*ESTRATTO SELEZIONATO*:
Il ruolo dell’Esercizio Fisico e della Rieducazione Posturale
L’importanza dell’esercizio fisico nei soggetti sani e patologici è stato abbondantemente
studiato. In particolare, è stata dimostrata l’azione neurotrofica determinata da una più efficiente produzione energetica mitocondriale e dalla riduzione dei meccanismi infiammatori. Pertanto, oggi appare chiaro come l’esercizio fisico costante possa allontanare efficacemente la comparsa dei disturbi motori (in fase presintomatica), permettere il mantenimento delle funzioni residue (durante la fase intermedia) e limitare le complicanze (in fase avanzata). Come avviene nella malattia di Parkinson, anche in questo caso la riabilitazione può aiutare a contenere efficacemente il danno. Studi sulla malattia di Parkinson hanno inoltre dimostrato che un costante esercizio fisico determina il rilascio di fattori neurotrofici, con un conseguente effetto neuro-protettivo. Pur non essendo sostenuta dallo stesso numero di trial clinici, anche nella malattia di Huntington è evidente il ruolo della riabilitazione, sia per quanto riguarda la riacquisizione degli automatismi perduti, sia nel mantenimento delle funzioni residue.

*MATERIALE FORNITO*:
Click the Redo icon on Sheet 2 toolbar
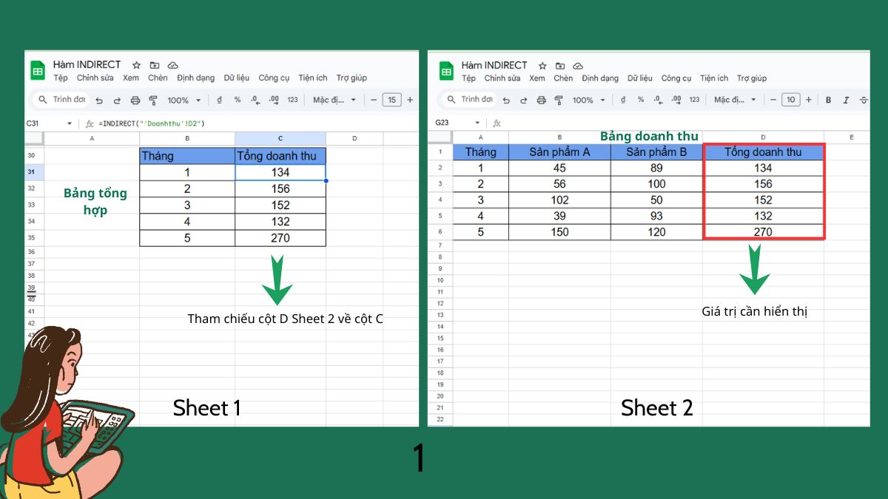Image resolution: width=888 pixels, height=499 pixels. point(524,100)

*CONSEGNA*: Prosegui il brano sul ruolo dell'esercizio fisico e della rieducazione posturale, partendo subito dopo la frase che chiude il passo sulla malattia di Huntington.

*RISPOSTA*:
Nonostante la terapia riabilitativa debba rispettare l’evoluzione clinica del singolo caso, generalmente è così composta: durante la fase iniziale della malattia prevede esercizi di mantenimento, quindi entrano in gioco alcune modifiche ambientali domestiche, nonché l’uso di supporti specifici per la deambulazione; la fase più avanzata della malattia è invece caratterizzata da esercizi motori per il controllo del tronco, da esercizi respiratori e da movimenti pensati per sedersi, utili a mantenere la postura corretta e a massimizzare il comfort. Tra le possibili opzioni di trattamento figurano il treadmill, la cyclette, il training su equilibrio/stabilità, lo yoga e il pilates. Attualmente, i punti afferenti la gestione della malattia di Huntington che richiedono uno sviluppo riguardano in primis la necessità di aumentare l’uso della riabilitazione come strategia terapeutica, essendo questa ancora sottovalutata e sotto-utilizzata, soprattutto durante le fasi iniziali, quando potrebbe determinare i miglioramenti più evidenti. Inoltre, vale la pena sottolineare come la gestione e il miglioramento dell’equilibrio siano necessari nell’ottica di una corretta prevenzione delle cadute, in grado di peggiorare la prognosi e obbligare il paziente al ricovero. Gli studi pubblicati finora concordano sul fatto che una riabilitazione multidisciplinare prolungata e avviata precocemente sia assolutamente necessaria, ben tollerata e associata a benefici terapeutici evidenti.